Cae la tarde. El sol baja
lentamente. El sol está a punto de perderse en el horizonte… ¿El horizonte? Sí,
ese lugar que siempre anhelamos y nunca lo alcanzamos. El horizonte, como el
Dorado, como el amor, siempre está un
poco más allá, solo un poco más allá de donde podemos llegar.
El cielo está sembrado de unas nubes de gasa. Son nubes deshilachadas. Son
nubes que no anuncian nada; solo se
muestran distintas. Son de un tul
diferente. Se ha vestido de tonalidades intensas.
La Mano de Dios ha mezclado los colores. Dejaron de ser blancas y, ahora,
tintan el cielo de violeta, y luego de naranja, y luego de naranja intenso, y luego
de rojo con esa tonalidad que dice que no es de fuego exterior sino es de ese
otro fuego que va por dentro.
Un grupo de paseantes apura las
últimas luces del día. Pasean. ¿De qué
hablan? ¿De qué habla la gente, esa gente anónima de la que no conoces sus
nombres ni sus cosas, ni sus gustos, y que pasea por cualquier playa? No
lo sabremos nunca. A veces, las
conversaciones que no trascienden son las más intensas por íntimas, por propias,
por únicas.
Otros juegan con la arena.
Dejan que el tiempo los envuelva. Están ajenos a tanta belleza como les rodea.

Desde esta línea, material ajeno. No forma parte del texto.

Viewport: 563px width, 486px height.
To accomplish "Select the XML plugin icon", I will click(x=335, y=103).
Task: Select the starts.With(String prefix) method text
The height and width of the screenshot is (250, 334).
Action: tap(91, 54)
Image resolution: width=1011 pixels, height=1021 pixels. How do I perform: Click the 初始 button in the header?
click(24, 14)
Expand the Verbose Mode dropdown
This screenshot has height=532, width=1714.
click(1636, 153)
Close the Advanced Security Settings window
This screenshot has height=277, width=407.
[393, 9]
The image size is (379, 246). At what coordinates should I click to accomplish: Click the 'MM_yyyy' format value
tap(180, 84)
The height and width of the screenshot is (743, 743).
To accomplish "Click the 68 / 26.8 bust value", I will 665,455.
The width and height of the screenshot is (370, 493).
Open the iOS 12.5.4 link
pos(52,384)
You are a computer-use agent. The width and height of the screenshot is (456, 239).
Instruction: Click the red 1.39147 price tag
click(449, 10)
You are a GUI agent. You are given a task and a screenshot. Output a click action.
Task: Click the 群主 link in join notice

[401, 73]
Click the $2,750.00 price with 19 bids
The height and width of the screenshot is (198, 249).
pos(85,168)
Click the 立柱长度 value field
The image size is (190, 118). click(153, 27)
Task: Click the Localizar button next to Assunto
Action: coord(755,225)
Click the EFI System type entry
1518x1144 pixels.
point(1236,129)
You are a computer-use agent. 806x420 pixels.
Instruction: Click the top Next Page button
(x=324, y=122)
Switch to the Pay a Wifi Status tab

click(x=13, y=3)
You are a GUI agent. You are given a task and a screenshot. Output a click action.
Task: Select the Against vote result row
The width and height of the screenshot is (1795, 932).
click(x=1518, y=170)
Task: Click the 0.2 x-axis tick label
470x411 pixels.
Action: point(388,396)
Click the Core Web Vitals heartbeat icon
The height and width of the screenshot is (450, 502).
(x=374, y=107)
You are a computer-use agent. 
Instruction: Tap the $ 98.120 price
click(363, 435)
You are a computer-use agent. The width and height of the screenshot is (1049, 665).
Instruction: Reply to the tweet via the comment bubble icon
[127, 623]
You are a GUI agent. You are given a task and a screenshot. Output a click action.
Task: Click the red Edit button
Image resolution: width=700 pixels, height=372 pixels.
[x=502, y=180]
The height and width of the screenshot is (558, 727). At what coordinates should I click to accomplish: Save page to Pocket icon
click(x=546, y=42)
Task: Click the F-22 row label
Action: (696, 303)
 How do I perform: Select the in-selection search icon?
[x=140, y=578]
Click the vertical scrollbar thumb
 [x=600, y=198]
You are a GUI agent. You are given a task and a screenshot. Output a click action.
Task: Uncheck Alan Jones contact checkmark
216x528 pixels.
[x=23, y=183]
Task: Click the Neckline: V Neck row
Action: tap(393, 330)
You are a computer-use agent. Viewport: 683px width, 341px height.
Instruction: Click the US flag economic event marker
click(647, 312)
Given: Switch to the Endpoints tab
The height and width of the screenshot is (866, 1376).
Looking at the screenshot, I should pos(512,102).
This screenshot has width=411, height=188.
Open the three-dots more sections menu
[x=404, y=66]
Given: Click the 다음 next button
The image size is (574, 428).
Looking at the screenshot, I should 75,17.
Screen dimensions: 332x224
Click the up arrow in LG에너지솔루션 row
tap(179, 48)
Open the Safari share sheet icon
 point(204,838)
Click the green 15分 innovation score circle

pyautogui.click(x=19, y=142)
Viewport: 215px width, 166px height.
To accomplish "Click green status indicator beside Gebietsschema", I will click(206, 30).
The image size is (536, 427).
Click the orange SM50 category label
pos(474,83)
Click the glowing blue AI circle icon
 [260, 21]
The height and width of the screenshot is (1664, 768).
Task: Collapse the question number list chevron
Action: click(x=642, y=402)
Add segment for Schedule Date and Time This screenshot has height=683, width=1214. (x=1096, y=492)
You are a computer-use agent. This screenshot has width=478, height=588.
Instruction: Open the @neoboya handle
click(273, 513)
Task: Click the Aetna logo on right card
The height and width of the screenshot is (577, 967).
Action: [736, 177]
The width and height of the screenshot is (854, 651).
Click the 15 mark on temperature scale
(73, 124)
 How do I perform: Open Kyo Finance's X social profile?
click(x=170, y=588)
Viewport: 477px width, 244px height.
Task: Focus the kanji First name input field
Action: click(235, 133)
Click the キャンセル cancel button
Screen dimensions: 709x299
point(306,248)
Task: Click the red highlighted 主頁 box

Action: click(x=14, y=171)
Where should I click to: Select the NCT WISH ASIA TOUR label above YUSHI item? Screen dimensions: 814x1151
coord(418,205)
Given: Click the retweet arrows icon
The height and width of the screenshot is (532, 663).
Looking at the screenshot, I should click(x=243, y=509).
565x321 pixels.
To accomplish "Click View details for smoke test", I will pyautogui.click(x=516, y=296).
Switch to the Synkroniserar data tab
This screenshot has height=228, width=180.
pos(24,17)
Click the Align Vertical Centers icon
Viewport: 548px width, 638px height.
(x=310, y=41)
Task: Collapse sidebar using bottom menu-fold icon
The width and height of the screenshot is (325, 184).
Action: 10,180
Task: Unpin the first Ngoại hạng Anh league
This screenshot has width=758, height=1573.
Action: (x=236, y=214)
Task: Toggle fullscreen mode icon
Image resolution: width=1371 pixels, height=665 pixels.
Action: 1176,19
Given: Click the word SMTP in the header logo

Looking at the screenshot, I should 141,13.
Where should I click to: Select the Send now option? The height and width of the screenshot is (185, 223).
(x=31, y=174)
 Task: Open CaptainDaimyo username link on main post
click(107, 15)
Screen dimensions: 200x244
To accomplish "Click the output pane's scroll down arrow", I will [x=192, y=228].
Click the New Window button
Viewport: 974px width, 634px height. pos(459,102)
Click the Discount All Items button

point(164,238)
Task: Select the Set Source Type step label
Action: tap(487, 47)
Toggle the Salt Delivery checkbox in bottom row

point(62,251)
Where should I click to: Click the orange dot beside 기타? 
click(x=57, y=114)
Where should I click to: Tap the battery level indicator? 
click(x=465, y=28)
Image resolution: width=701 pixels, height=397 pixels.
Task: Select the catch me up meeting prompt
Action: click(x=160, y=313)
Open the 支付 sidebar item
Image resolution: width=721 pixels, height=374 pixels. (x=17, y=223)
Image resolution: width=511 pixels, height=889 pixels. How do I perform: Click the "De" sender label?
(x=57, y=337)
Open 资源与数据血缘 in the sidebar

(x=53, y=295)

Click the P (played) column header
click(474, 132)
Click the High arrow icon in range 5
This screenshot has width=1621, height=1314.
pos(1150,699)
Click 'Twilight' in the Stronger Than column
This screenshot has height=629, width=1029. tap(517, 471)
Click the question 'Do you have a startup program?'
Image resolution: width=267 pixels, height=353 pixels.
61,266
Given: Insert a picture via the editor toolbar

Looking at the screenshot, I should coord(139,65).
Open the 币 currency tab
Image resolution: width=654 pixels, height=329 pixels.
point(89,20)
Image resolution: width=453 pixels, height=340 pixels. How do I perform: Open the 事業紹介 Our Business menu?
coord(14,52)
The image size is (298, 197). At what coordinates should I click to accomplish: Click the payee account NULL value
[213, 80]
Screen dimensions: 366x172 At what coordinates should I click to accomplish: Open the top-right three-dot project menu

El disco del sol se refleja sobre un charco que no quiere irse del último
remanso de arena. Es algo así como quien quiere
atrapar ese suspiro que se escapa
y no tiene palabras pero sí un destino concreto.
No es una mar bravía pero sí
tiene olas. Son olas encrespadas. Vienen
a dar en la playa como quien viene a morir entregando todo su poderío, toda su
fuerza, todo lo que lleva dentro y que ya es muy poco ante la imposibilidad de
conseguir los objetivos que se propuso en otro momento. Es la proclamación de
la derrota.
No está el mar en silencio. El mar nunca está en silencio. El rumor
intenso es un martilleo constante. Los restos de una embarcación encallada
resisten. No sabemos por cuánto tiempo al salitre y a la brea y al golpeo de
las olas que lo dejan como un testigo
mudo. ¿Dónde estarán los restos de todos mis naufragios?